Query systems are widely used among data scientists, but this style of real-time analysis is virtually unknown to particle physicists. Considering that thousands of physicists per collaboration share data, a query system would be a perfect fit.

Traditionally, particle physicists write one-off C++ programs to reduce sets of files into smaller sets of files. Some of us are exploring the use of SparkSQL, Impala, and Kudu, but our experience revealed a fundamental distinction: some data are flat tables of numbers, which can be processed quickly with cache-friendly strides over a columnar representation, but others are nested objects in arbitrary-length lists, processed without the same level of optimization.

However, storage formats like ROOT and Parquet prove that even nested data can be represented as contiguous arrays— the challenge is to perform calculations directly on this "shredded" data. To my surprise, there don't seem to be any compilers that translate operations on objects into operations on shredded arrays. So I began work on Femtocode.

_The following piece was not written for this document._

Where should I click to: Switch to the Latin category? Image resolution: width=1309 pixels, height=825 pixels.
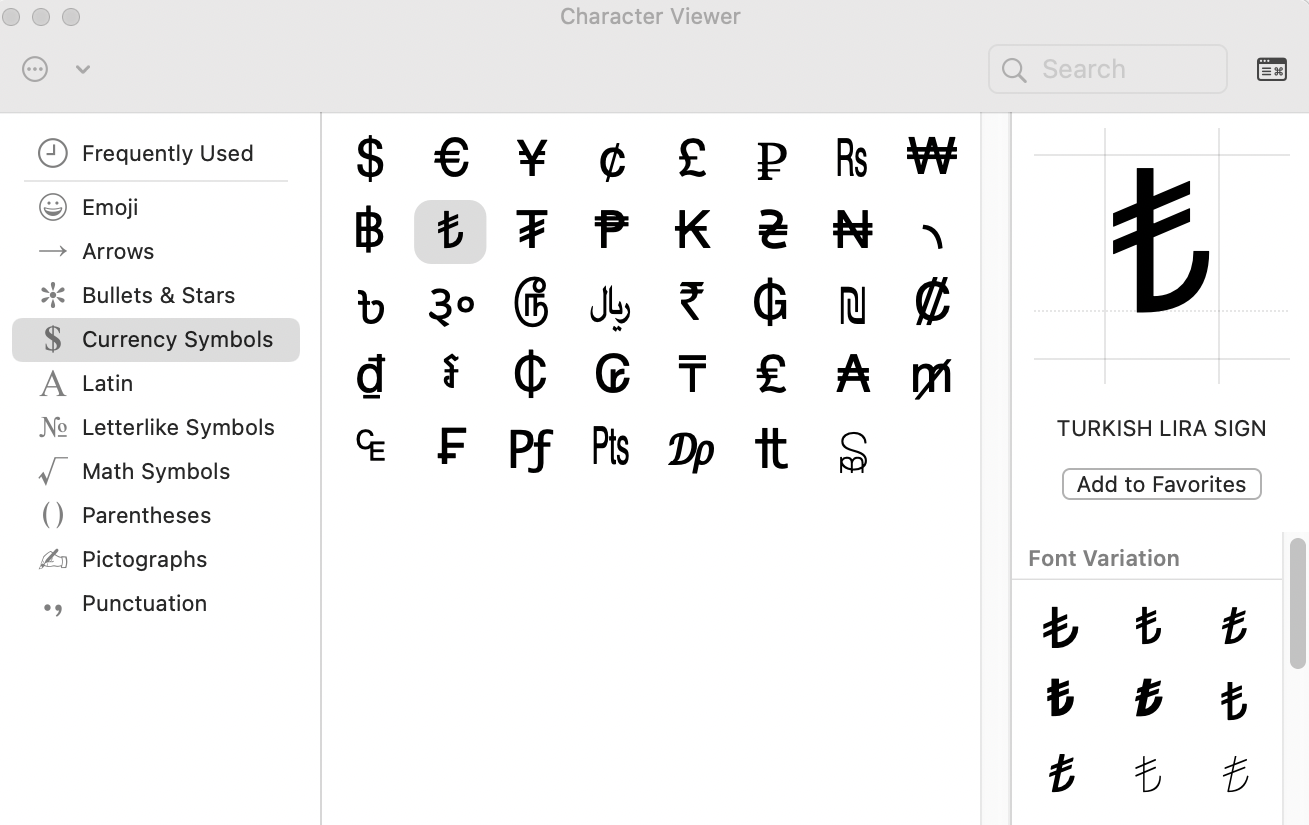pyautogui.click(x=108, y=383)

Femtocode is a total functional language for fast queries on nested data. It uses a dependent type system to eliminate runtime errors and translates the nested-object view into columnar calculations. Even at this early stage, simple queries in Femtocode run 10,000 times faster than the equivalent in our current C++ frameworks, and having a query system dramatically simplifies the human effort of launching distributed calculations.

Jim Pivarski

Princeton University

Jim was trained as a physicist with a Ph.D. from Cornell and has done a lot of physics analyses himself. He helped to commission the CMS experiment at the Large Hadron Collider before joining Open Data Group, a Big Data analytics consultancy. There, he developed the Portable Format for Analytics (PFA) and has since returned to high energy physics as part of DIANA-HEP, a project to introduce machine learning and Big Data techniques to high energy particle physicists.